屋里靠北边的墙上,设着一个简易的灵堂,桌上放着一些供品,以及唐欣笑靥如花的照片。
这是唐欣的灵堂?
我不敢相信,两天前唐欣还与我通话,说有一件事必须要跟我商量,而现在,唐欣却……
“你是谁?唐欣呢?”我不客气地对眼前的年轻男子说。
男子给我和师父倒上两杯水,开口说:“您就是孙叔叔吧?这位是吴叔叔?妈临走的时候,说过如果有人前来吊唁,一定是您二位。”
男子的声音,我听过,正是那晚上唐欣给我打电话快挂电话的时候,我听到的那个男声。
眼前的男子看起来比我小个不到十岁,却喊我孙叔叔,再观察他的模样,与唐欣真的很像,脸上却比唐欣多了几分坚毅果敢。
我开口说:“唐尸陀?”
男子点点头说:“没错,我是唐尸陀。”
唐尸陀,几个月前我见过,那时候还是个大头布娃娃,可在当时我即将离开唐欣家的时候,却听到了婴孩的哭泣。
怎么会长这么快?
师父则说:“唐尸陀,童子命,一日如寻常人一年,对你来说,既是幸事,也是不幸。”
唐尸陀点头表示明白,开口说:“妈在世的时候,跟我说过我的身世,我自知来到这个世上,实属不易,能活一天,就算一天吧,人无千日好,花无百日红,只是我的时间,可能比常人更快一些。”
唐尸陀说得坦然,我还在理解师父说的童子命,怎么跟我在一些书籍上看过的记载不一样?
道教认为,童子命是常人在童年时候,妖邪入体的一种形式,而民间传说认为,童子命是前世某种形态的生命投胎转世而来。
但是师父所说的童子命,我完全没听过,为何他的一日相当于寻常人的一年?而听唐尸陀自己的意思,他没有多少天可活了,现在他外表看来,不到二十岁,大概是已经将徐鸿飞的灵魂完全融合到布娃娃体内,并消除徐鸿飞的记忆二十天左右。
短短的二十天,相当于他的二十年。
人活百岁,而唐尸陀大概只剩下几十天的活头。
但是唐尸陀的心态很是坦然,并没有将死之人的悲伤难过。
而且他的长相,与徐鸿越没有一丝相似,只是与唐欣有几分相似。
我问:“唐尸陀,你母亲唐欣是怎么死的?两天前,她还同我通过电话。

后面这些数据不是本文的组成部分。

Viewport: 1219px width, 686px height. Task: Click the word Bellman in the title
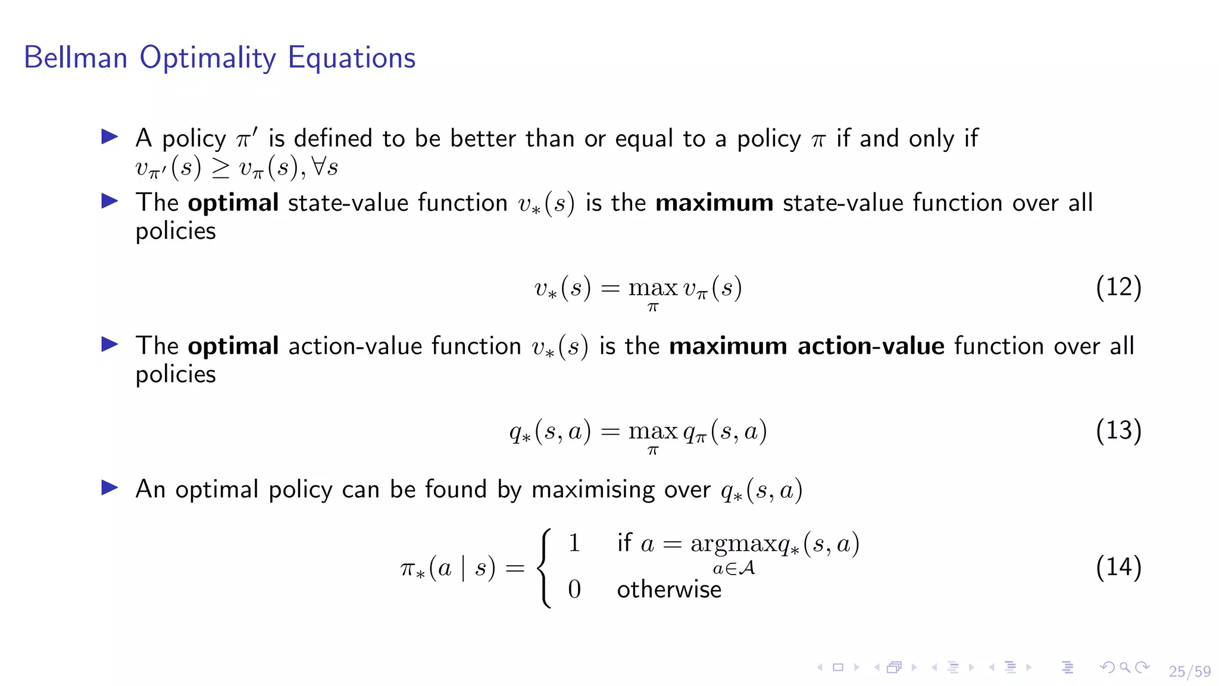76,58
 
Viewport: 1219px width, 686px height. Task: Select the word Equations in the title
351,58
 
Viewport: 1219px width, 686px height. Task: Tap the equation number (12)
1118,287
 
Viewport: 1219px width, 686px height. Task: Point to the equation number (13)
1118,431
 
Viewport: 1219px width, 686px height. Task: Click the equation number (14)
1118,567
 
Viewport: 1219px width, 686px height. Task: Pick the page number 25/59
1189,671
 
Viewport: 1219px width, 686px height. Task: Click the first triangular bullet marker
110,137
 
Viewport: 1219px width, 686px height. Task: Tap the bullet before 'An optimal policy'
110,488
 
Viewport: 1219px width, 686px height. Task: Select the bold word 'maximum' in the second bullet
714,203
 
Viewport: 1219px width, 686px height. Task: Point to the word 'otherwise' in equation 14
669,590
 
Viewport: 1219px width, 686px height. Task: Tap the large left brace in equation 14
544,568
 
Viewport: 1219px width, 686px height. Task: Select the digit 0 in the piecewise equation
574,590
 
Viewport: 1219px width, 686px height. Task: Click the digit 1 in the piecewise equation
574,543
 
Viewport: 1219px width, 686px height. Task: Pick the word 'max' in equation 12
653,288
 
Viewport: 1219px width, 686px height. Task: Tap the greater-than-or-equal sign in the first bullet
220,169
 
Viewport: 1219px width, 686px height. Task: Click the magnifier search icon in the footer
1124,668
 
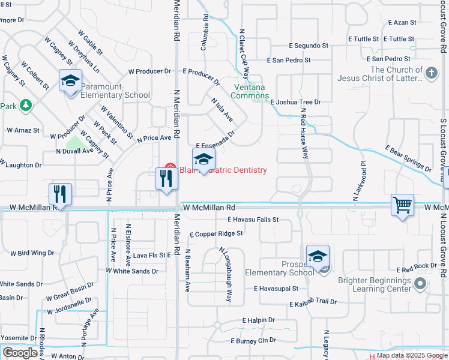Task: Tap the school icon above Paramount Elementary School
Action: click(x=70, y=81)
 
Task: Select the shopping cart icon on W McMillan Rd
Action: click(x=402, y=205)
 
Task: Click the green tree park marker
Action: click(x=25, y=106)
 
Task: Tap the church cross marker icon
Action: click(x=430, y=74)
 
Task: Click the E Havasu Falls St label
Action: click(x=253, y=220)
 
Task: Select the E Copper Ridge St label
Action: click(x=216, y=233)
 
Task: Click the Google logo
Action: click(x=20, y=352)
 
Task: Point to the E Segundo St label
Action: click(x=309, y=46)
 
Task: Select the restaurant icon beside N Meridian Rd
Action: click(x=165, y=178)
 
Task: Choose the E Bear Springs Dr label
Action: click(x=408, y=158)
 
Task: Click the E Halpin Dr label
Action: click(x=258, y=321)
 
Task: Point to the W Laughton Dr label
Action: click(x=20, y=164)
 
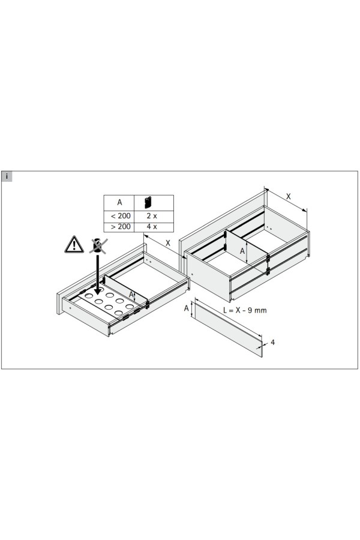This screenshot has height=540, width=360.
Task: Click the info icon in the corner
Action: (x=7, y=176)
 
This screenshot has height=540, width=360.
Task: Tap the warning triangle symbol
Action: (x=74, y=245)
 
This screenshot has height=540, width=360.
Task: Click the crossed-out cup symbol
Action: (x=98, y=245)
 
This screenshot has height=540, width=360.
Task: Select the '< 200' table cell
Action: (x=119, y=216)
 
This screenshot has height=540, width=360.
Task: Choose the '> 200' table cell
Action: (x=119, y=227)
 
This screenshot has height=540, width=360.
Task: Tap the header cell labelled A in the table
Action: (x=119, y=203)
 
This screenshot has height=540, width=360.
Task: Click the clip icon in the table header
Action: (x=148, y=203)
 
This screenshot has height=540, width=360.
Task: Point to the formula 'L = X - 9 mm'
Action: (x=245, y=310)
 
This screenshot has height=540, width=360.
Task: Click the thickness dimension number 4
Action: (x=273, y=343)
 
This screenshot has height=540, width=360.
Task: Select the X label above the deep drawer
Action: (x=289, y=196)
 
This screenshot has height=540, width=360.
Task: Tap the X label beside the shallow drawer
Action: (x=168, y=243)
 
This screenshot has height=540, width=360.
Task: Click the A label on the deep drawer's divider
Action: (x=242, y=251)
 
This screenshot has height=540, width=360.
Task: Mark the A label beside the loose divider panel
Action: (x=187, y=308)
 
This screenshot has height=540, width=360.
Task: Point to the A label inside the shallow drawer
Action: (x=131, y=295)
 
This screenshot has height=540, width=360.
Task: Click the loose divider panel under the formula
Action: (x=229, y=328)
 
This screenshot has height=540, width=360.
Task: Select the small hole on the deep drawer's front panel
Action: (x=192, y=274)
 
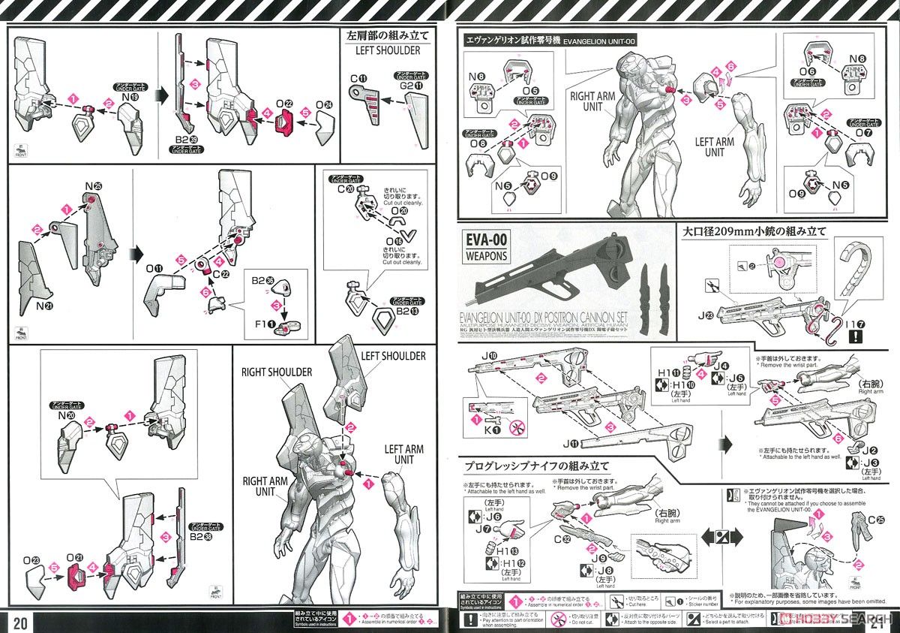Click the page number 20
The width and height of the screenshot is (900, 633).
coord(20,622)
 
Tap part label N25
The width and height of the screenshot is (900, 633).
coord(93,185)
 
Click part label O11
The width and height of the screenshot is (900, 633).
coord(154,268)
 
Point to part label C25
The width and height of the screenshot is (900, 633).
coord(875,519)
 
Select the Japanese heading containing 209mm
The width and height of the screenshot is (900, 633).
coord(753,232)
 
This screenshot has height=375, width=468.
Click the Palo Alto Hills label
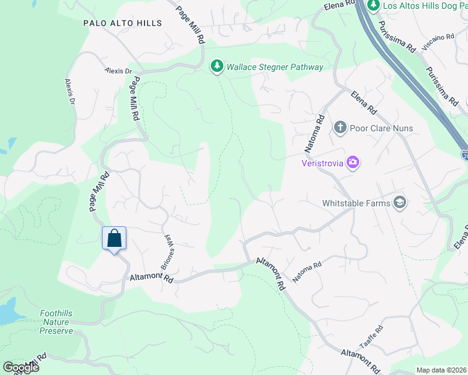(x=123, y=23)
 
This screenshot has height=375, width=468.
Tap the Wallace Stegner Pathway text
(x=275, y=67)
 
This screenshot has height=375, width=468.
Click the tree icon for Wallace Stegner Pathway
(x=217, y=66)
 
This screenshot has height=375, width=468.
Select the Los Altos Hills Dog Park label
(x=425, y=6)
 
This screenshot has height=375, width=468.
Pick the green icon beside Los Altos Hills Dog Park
(x=374, y=6)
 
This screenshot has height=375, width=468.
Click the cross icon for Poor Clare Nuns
(x=340, y=128)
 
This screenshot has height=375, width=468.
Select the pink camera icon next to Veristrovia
(x=354, y=162)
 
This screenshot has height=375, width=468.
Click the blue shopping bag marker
(x=114, y=239)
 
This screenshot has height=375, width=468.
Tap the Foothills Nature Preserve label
(x=56, y=322)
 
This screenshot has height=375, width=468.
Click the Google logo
(x=20, y=368)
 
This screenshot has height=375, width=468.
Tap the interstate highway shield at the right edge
(x=465, y=154)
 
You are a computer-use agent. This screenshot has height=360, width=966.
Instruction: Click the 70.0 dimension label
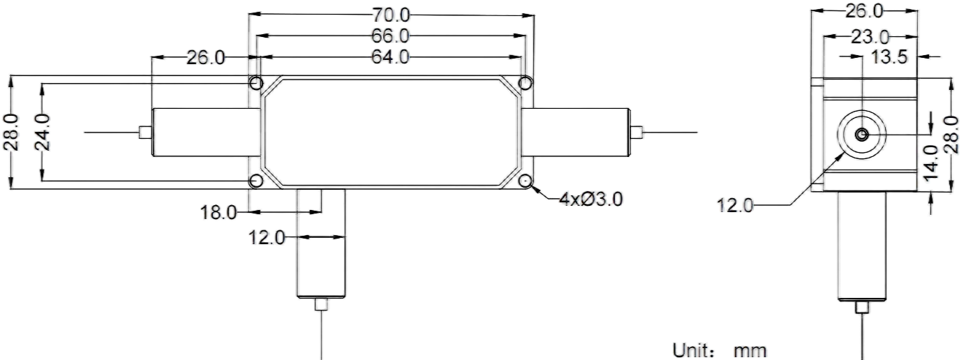click(x=391, y=15)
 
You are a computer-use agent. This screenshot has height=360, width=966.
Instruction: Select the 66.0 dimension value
click(x=391, y=36)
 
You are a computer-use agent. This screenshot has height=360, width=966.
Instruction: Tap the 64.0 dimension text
click(x=391, y=57)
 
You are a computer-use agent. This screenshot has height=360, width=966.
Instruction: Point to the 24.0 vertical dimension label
click(x=43, y=132)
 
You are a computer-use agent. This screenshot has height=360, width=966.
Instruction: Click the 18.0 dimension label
click(x=218, y=212)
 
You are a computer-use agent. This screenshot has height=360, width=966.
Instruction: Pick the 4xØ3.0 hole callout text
click(x=590, y=199)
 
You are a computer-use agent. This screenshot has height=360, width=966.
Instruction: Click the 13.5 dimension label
click(x=889, y=57)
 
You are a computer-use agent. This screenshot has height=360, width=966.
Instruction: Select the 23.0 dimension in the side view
click(x=870, y=37)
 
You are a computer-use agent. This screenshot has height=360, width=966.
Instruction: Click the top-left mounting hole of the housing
click(x=256, y=83)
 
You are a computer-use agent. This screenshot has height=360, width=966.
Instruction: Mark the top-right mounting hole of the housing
click(x=525, y=83)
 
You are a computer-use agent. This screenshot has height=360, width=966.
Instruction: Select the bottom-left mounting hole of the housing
click(x=256, y=181)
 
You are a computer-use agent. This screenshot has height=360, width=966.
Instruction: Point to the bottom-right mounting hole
click(x=525, y=181)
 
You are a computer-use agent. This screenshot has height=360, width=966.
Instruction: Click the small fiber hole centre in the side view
click(x=862, y=135)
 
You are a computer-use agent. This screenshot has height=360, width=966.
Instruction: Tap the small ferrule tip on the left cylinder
click(x=145, y=133)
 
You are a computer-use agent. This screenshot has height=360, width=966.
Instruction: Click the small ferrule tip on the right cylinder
click(x=637, y=133)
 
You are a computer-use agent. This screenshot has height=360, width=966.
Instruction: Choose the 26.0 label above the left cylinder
click(x=206, y=57)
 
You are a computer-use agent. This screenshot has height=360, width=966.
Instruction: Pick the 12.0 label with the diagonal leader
click(x=735, y=205)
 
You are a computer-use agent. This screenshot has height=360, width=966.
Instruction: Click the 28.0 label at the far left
click(x=12, y=132)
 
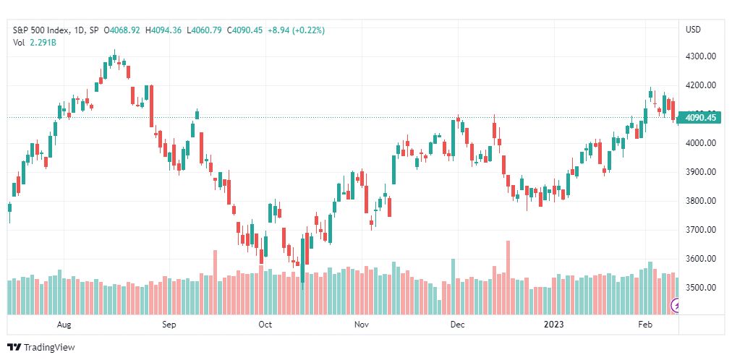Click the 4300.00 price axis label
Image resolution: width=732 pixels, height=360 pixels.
pos(700,56)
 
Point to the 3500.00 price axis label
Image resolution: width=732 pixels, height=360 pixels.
pos(700,287)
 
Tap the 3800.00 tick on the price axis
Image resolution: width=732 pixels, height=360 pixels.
pos(700,201)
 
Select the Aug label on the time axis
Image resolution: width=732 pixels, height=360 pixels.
pos(64,325)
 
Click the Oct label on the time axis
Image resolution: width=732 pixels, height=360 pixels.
pos(265,325)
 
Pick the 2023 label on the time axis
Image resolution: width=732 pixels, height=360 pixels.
pos(555,325)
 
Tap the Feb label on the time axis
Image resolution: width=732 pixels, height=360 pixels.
pos(645,325)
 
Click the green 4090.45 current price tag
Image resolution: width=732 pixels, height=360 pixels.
pos(700,118)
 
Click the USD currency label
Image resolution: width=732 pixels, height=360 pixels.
pos(693,30)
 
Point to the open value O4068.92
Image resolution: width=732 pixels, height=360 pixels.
pos(122,30)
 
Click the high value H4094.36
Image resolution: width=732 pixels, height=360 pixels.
pos(163,30)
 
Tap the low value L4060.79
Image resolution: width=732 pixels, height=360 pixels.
pos(204,30)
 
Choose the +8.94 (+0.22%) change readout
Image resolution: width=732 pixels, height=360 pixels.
pos(296,30)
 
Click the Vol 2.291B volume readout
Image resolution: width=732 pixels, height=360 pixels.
pos(34,43)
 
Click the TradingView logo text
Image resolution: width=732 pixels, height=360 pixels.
pos(41,348)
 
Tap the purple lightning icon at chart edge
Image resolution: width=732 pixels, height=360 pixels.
pos(676,306)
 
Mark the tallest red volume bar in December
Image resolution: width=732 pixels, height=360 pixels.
pos(508,278)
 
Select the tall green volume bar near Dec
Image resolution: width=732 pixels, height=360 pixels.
pos(453,286)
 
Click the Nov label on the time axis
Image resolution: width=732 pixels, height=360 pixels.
pos(362,325)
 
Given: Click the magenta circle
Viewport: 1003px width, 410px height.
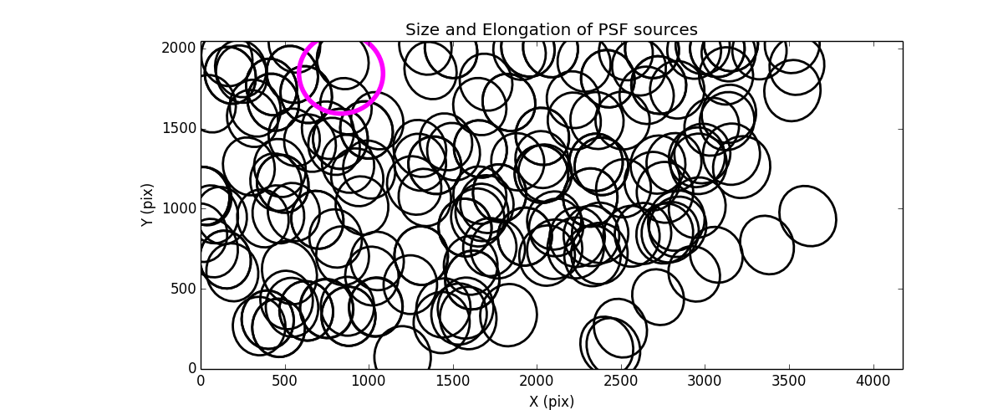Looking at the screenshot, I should tap(341, 73).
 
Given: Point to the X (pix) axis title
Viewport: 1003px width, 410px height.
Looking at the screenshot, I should tap(551, 401).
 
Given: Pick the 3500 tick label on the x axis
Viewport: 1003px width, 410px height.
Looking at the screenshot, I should tap(789, 381).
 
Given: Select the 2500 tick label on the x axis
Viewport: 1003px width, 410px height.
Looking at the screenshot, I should tap(621, 381).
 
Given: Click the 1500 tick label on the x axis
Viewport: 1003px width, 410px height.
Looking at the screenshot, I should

”
“妈含辛茹苦将我带大,虽然我从布娃娃到变成有血有肉的人,不过几个月时间,妈却付出全部的心血,她积劳成疾,在短短几个月的时间内,将以为母亲几十年的心血全部耗尽,最终撒手人寰……”
唐尸陀的肩膀忍不住颤抖,以手掩面,看得出来,他对母亲唐欣的爱,是极为深厚的。
几个月的时间,从一个没有生命的大头布娃娃,变成一个高大帅气的大男孩,唐欣能够在这么短的时间,将唐尸陀变成有血有肉的人,想必一定是耗费了极大的心血,母爱,最无私的付出。
唐欣做到了,尽管唐尸陀的童子命,导致他的时间不多,但是至少,唐尸陀能够真实地生活在这个世上,作为唐欣的儿子,作为母亲的骄傲。
我能想象,积劳成疾任劳任怨的唐欣,在弥留之际,一定是欣慰的,可是,她却看不到儿子今后的生活……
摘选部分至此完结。